O Memorial Day — feriado nacional na última segunda-feira de maio, neste ano em 26 de maio — abre tradicionalmente a temporada de viagens de verão nos EUA. Estradas mais cheias, churrascos, bebida — e, historicamente, alta no número de acidentes graves. Por isso, as agências estaduais de trânsito intensificam a fiscalização entre quinta-feira (22) e a noite de segunda (26).
Foco da fiscalização
- Excesso de velocidade — radares móveis e patrulhas em pontos historicamente perigosos das interestaduais.
- Uso de celular ao volante — multado em praticamente todos os estados, mesmo no semáforo parado.
- Direção sob efeito de álcool (DUI) — blitzes em horários típicos de saída de bares e churrascos.
- Uso do cinto de segurança — fiscalização clássica do programa Click It or Ticket.
O que faz diferença para brasileiros
Para quem ainda não trocou a CNH brasileira por carteira local, é importante lembrar:
- A CNH brasileira é aceita para turismo (geralmente até 90 dias).
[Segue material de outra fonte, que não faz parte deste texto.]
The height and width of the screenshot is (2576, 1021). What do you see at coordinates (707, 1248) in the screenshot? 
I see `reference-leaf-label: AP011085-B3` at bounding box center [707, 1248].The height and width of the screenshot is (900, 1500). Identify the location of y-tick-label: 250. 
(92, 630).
Quem já mora no estado precisa da carteira local.
- Ter um carro registrado no seu nome ajuda em qualquer abordagem.
- Em estado com lei do tipo "show me your papers", uma simples parada pode virar verificação migratória.
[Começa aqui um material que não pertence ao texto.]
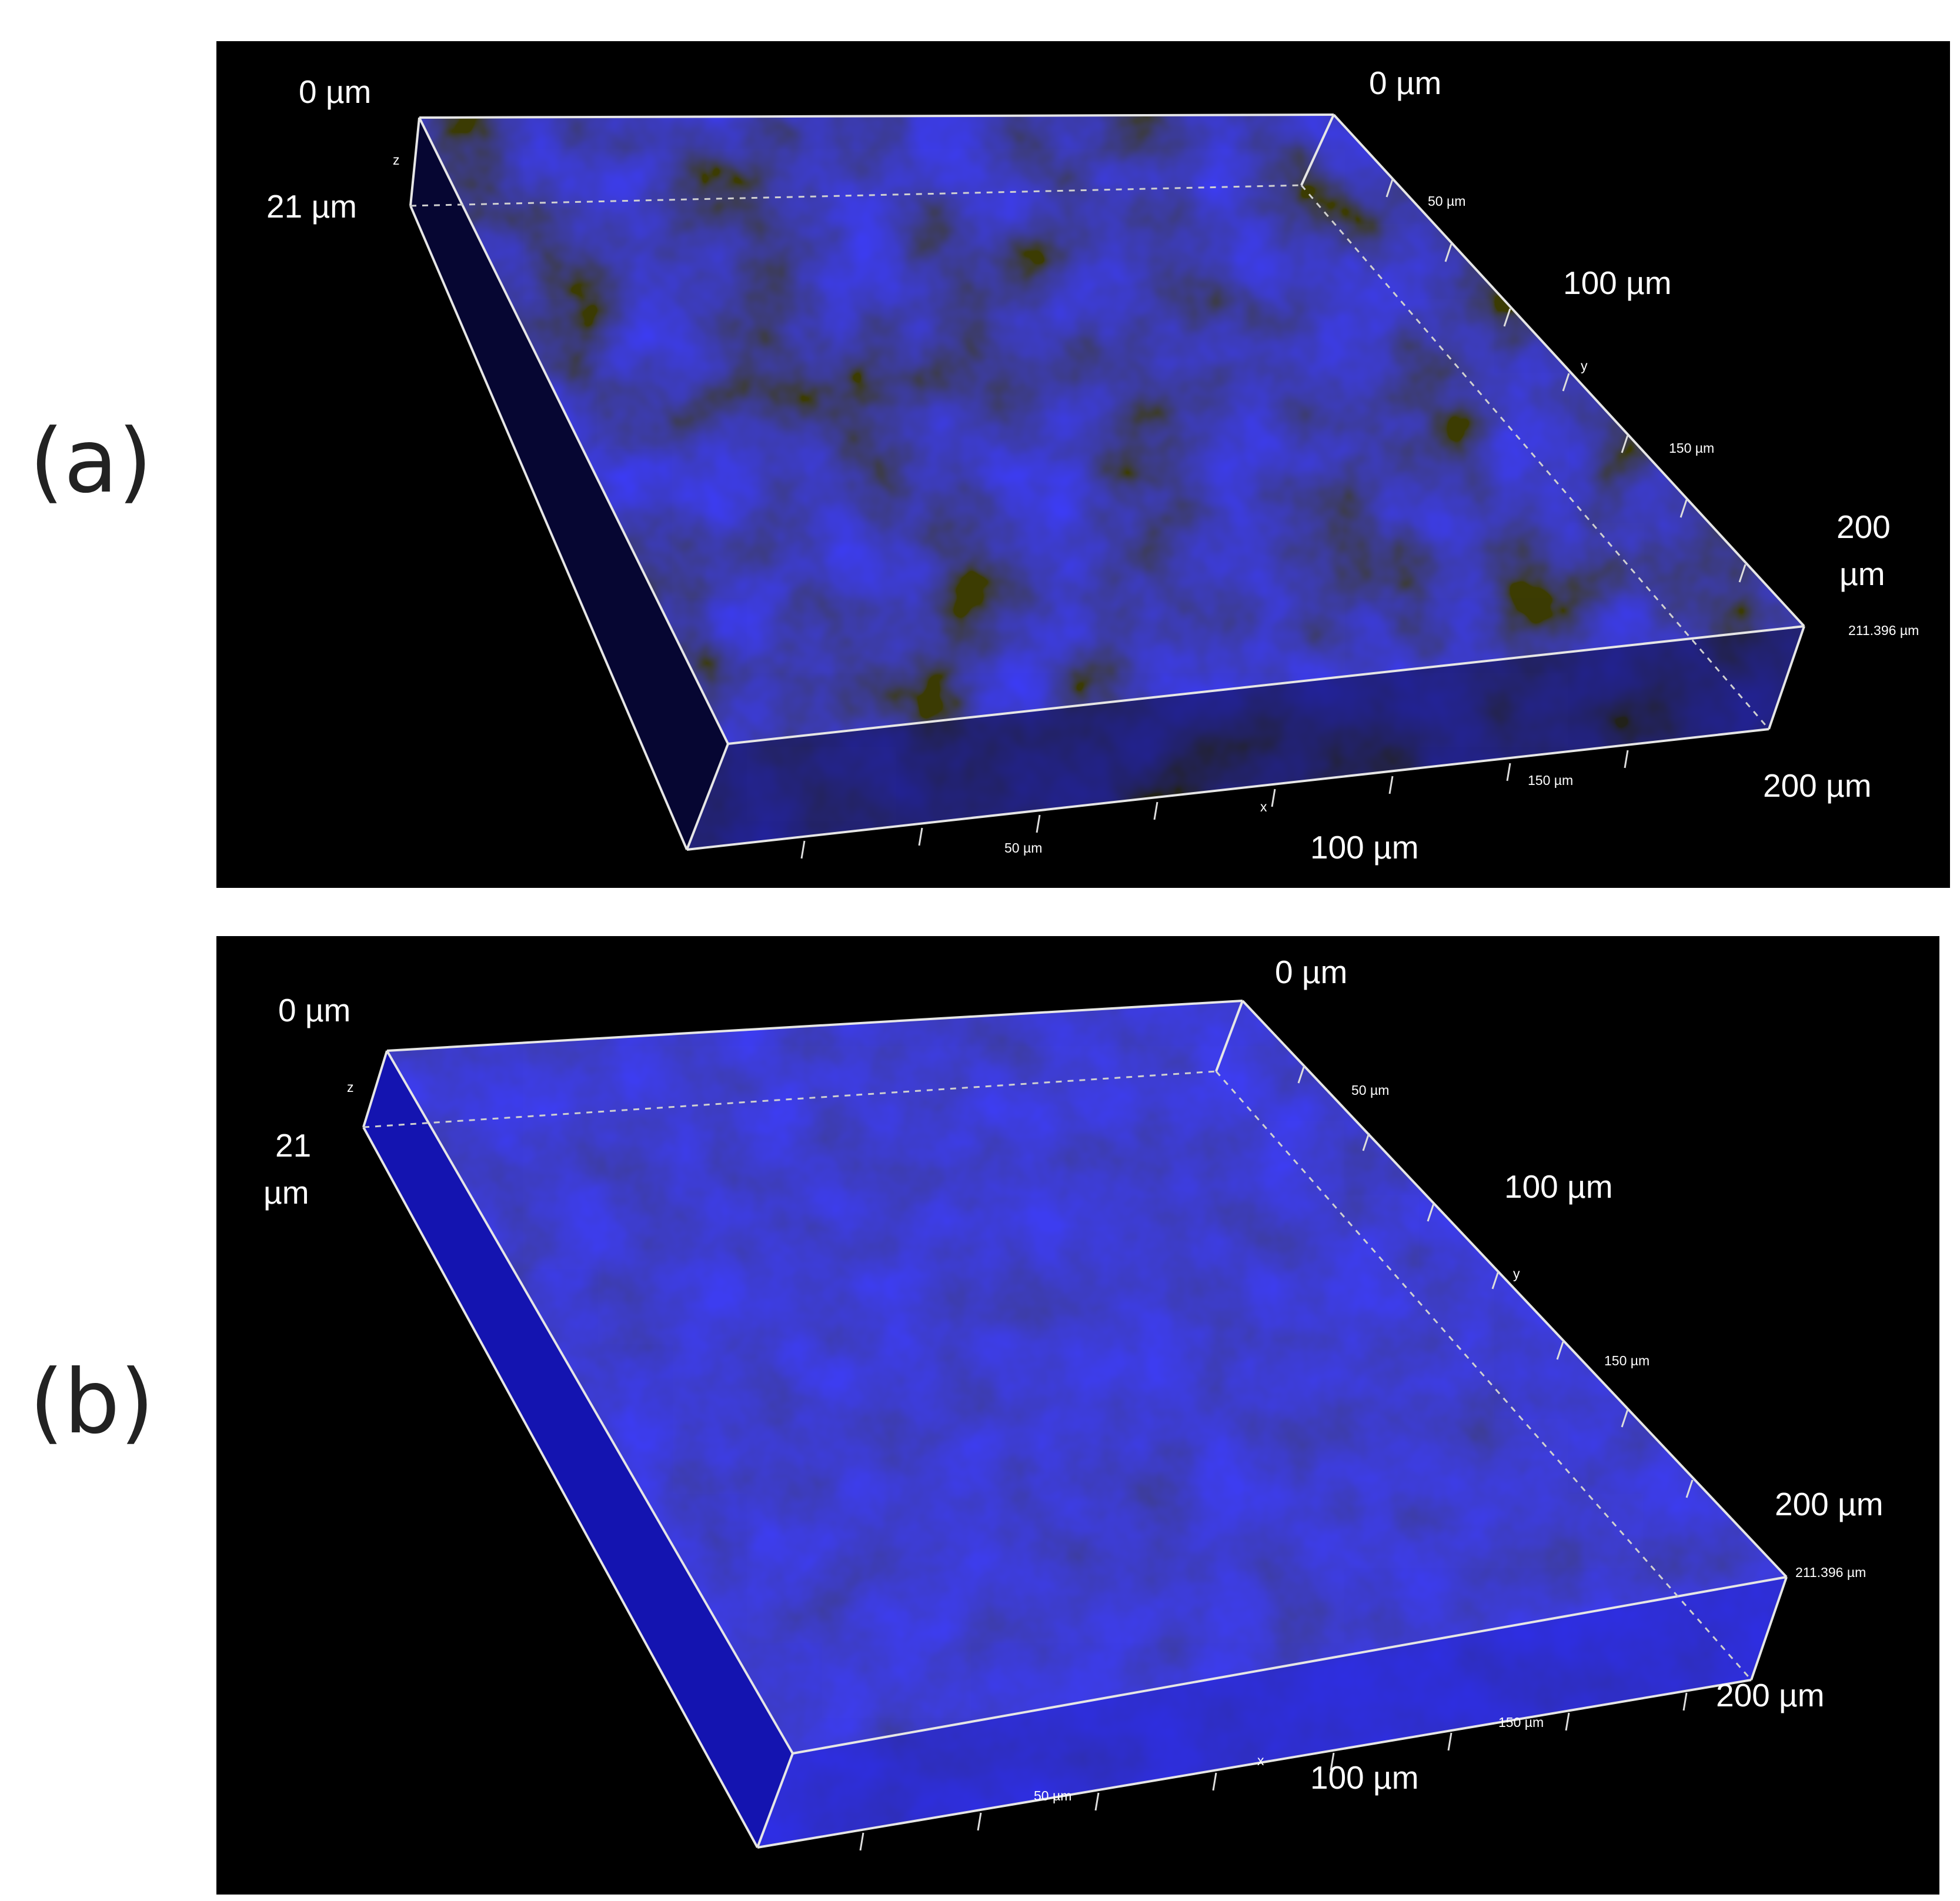 The image size is (1960, 1901). What do you see at coordinates (1446, 201) in the screenshot?
I see `panel-a-tick-y50: 50 µm` at bounding box center [1446, 201].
- Sempre carregar documentos válidos do veículo (registration, seguro) — guardados na luva, fáceis de mostrar.
"Não exagera no Memorial Day. Custa um almoço caro a mais ficar sóbrio ou usar Uber — é muito mais barato do que a noite que sai pior."
— advogado de trânsito ouvido pelo Diário
Se for parado
A orientação geral, repetida por advogados de imigração: mantenha as mãos visíveis, fale o mínimo necessário, entregue documentos pedidos e não discuta. Você tem o direito de não responder a perguntas sobre status migratório, mas não pode mentir. Em caso de prisão, peça para ligar para um advogado e não assine nada que não tenha lido com calma.
O Diário publica nos próximos dias uma cartilha com o que dizer e o que não dizer em uma abordagem de trânsito, organizada por estado, com base em entrevistas com advogados em Massachusetts, Florida e New Jersey.